I saw this example in this book “Learning Spark: Lightning-Fast Big Data Analysis”:
class SearchFunctions(val query: String) {
// more methods here
def getMatchesNoReference(rdd: RDD[String]): RDD[String] = {
// Safe: extract just the field we need into a local variable
val query_ = this.query
rdd.map(x => x.split(query_))
}
}
My question is - the comment says : Safe: extract just the field we need into a local variable
Why extracting to local variable is safer than using the field (defined as a val
) itself?
答案 0 :(得分:4)
Passing Functions in Spark is really helpful and has the answer to your question.
The idea is that you want only the query to be communicated to the workers that need it, and not the whole object (of the class).

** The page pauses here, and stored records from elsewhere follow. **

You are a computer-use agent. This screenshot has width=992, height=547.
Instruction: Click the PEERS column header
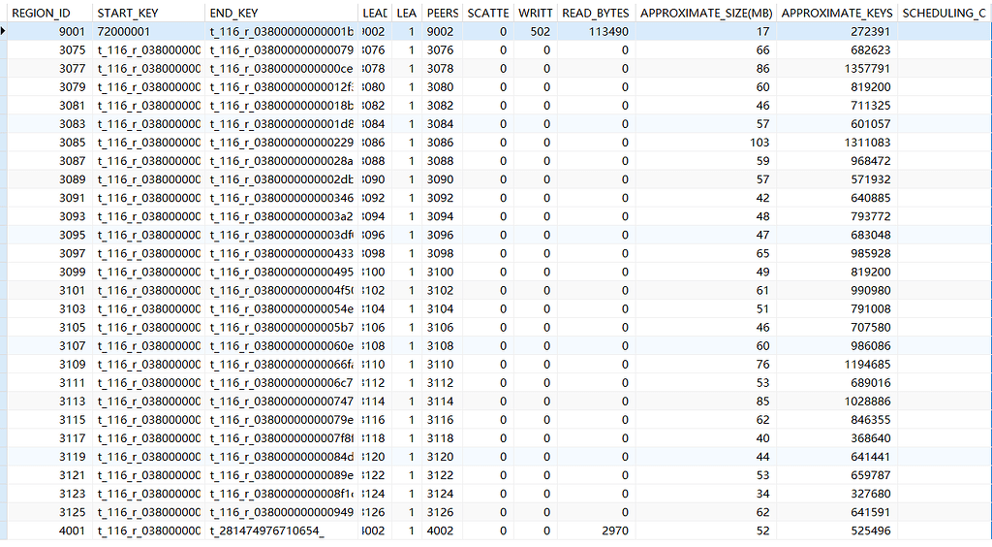442,14
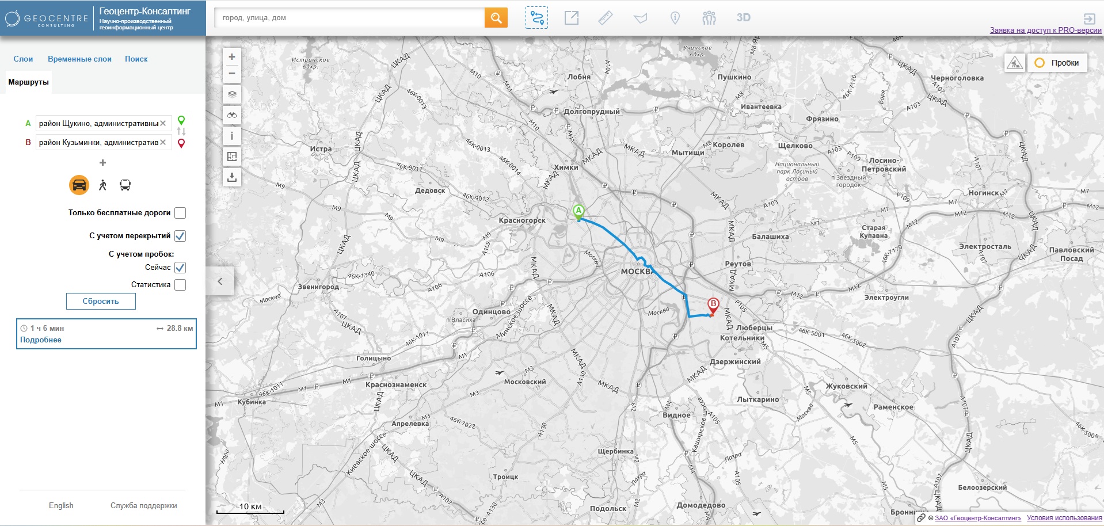Uncheck "С учетом перекрытий" option
Screen dimensions: 1104x526
pos(180,236)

If you didn't do it that way (if you were using the field in your map()
, instead of the local variable), then:
...sending the object that contains that class along with the method. In a similar way, accessing fields of the outer object will reference the whole object
Note, this is also safer, not just more efficient, because it minimizes the memory usage.
You see, when handling really big data, your job will be facing its memory limitations, and if it exceeds them, it will be killed by the resource manager (for example YARN), so we want to make sure we use as less memory as possible, to make sure our job will make it and not fail!

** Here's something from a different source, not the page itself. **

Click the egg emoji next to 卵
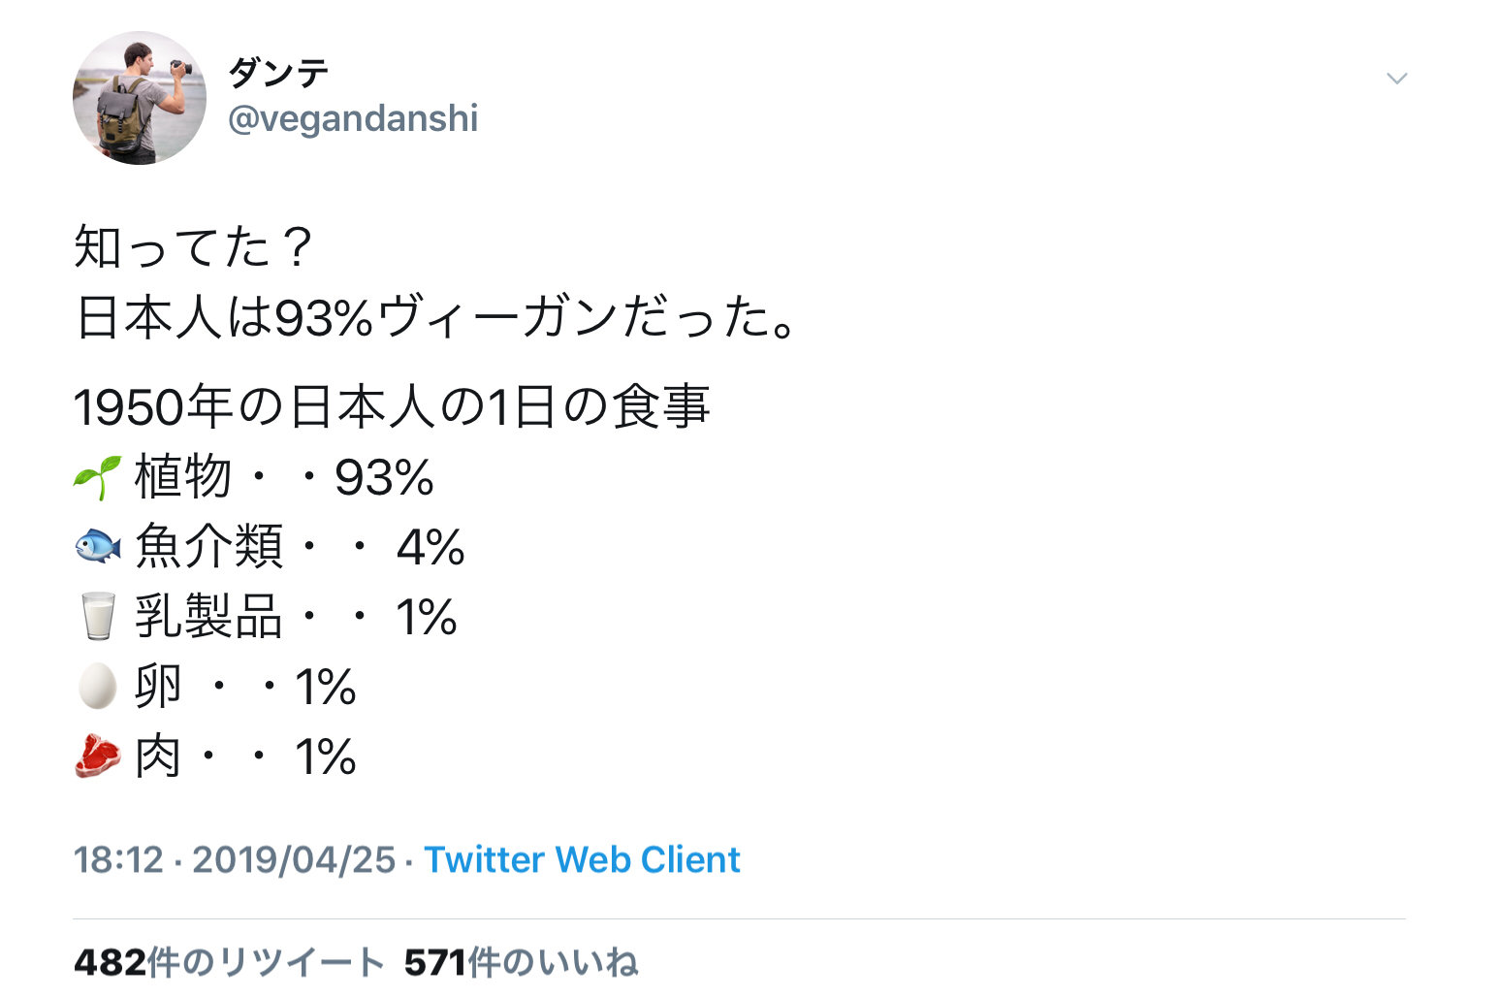The image size is (1499, 997). [98, 687]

Moreover, a big object will result in larger communication overhead. The TCP connection may be reset by peer, when the communication size is too big, which will invoke unnecessary overhead, which we want to avoid, because bad communication is also a reason for a job to fail.
答案 1 :(得分:2)
Because when you extract only query_
has to be serialized and send to the workers.
If you didn't extract, a complete instance of SearchFunctions
would be sent.
答案 2 :(得分:2)
由于其他答案没有提及:另一个更安全的原因是因为您引用的字段/方法的类可能无法序列化。由于Java不允许在编译时检查它,因此您将遇到运行时故障。 StackOverflow上有很多此类问题的例子:我发现的前几个例子是Task not serializable: java.io.NotSerializableException when calling function outside closure only on classes not objects,SparkContext not serializable inside a companion object,Enriching SparkContext without incurring in serialization issues,Spark serialization error。搜索spark NotSerializableException
应该会给你更多,当然不仅仅是Stack Overflow。
或者它现在可以序列化,但显然无关的更改(例如添加lambda不使用的字段)可能会使代码无法序列化或显着降低您的性能而破坏代码。